[[ Data open ]]

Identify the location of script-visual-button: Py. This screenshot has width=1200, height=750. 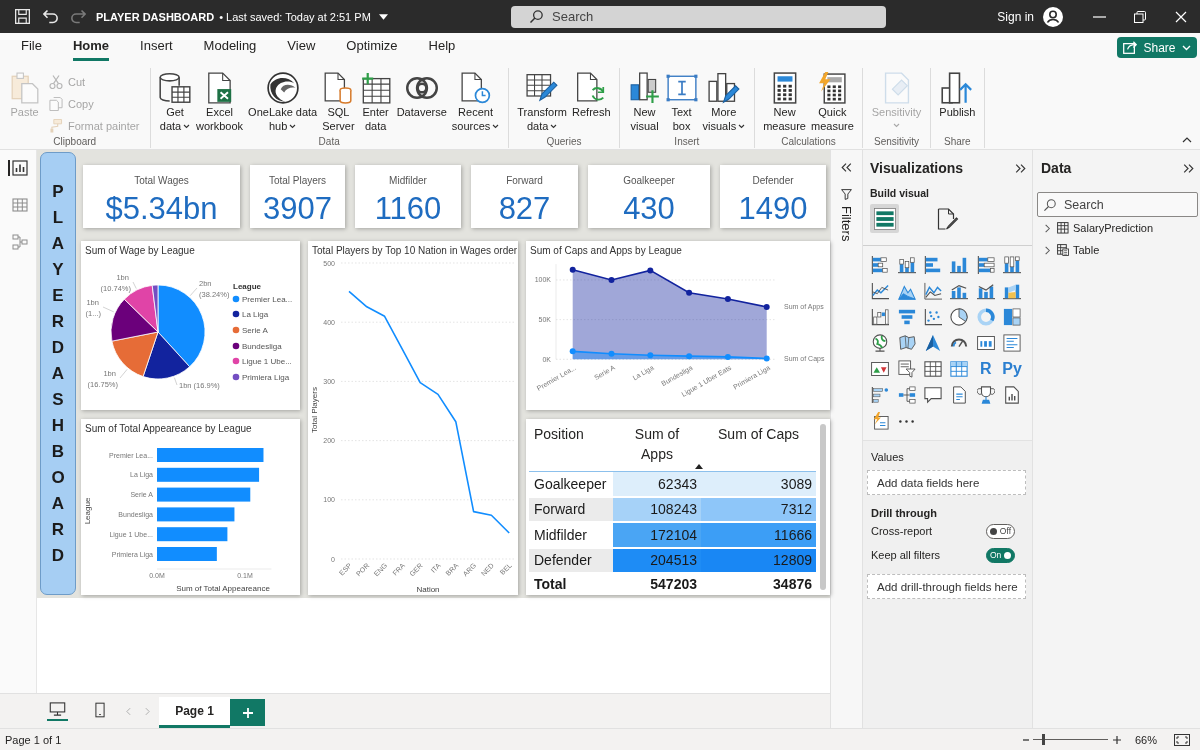
(1012, 369).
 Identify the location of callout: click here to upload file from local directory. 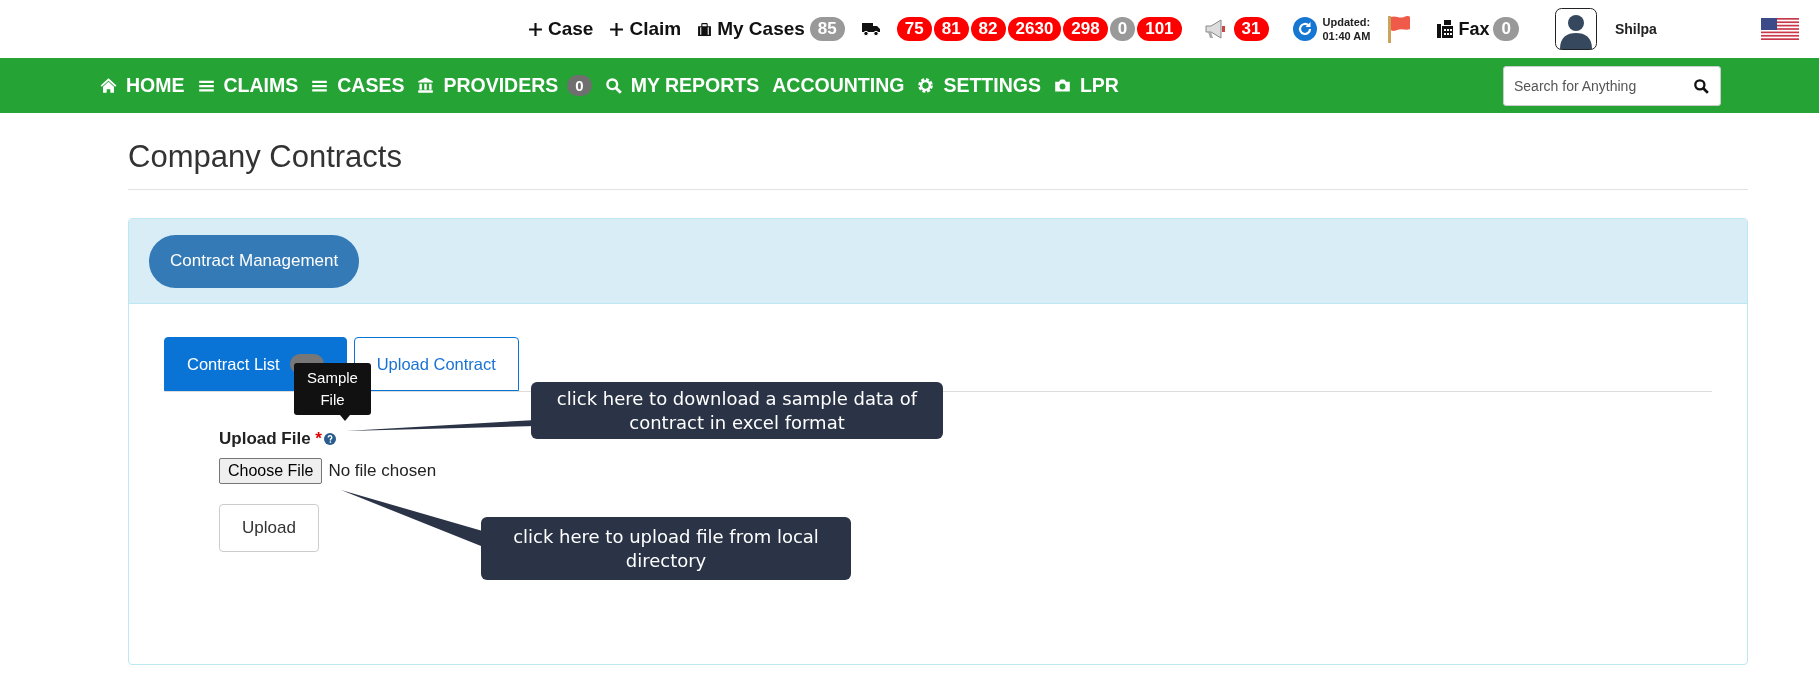
(596, 535).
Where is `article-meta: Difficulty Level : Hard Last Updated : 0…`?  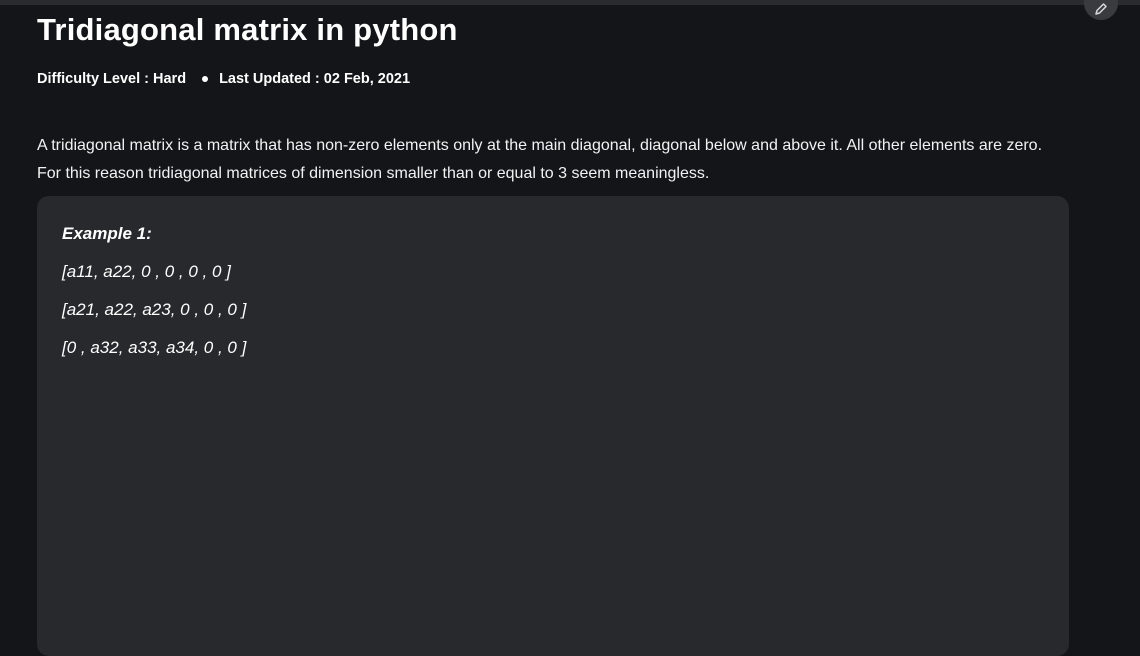
article-meta: Difficulty Level : Hard Last Updated : 0… is located at coordinates (224, 79).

[[ Data closed ]]

Copy every line of the data above word for word, leaving out the pictures.

Identify the location of script-visual-button: Py. This screenshot has width=1200, height=750. 
(1012, 369).
 Identify the location of callout: click here to upload file from local directory. 
(596, 535).
Where is `article-meta: Difficulty Level : Hard Last Updated : 0…`?  
article-meta: Difficulty Level : Hard Last Updated : 0… is located at coordinates (224, 79).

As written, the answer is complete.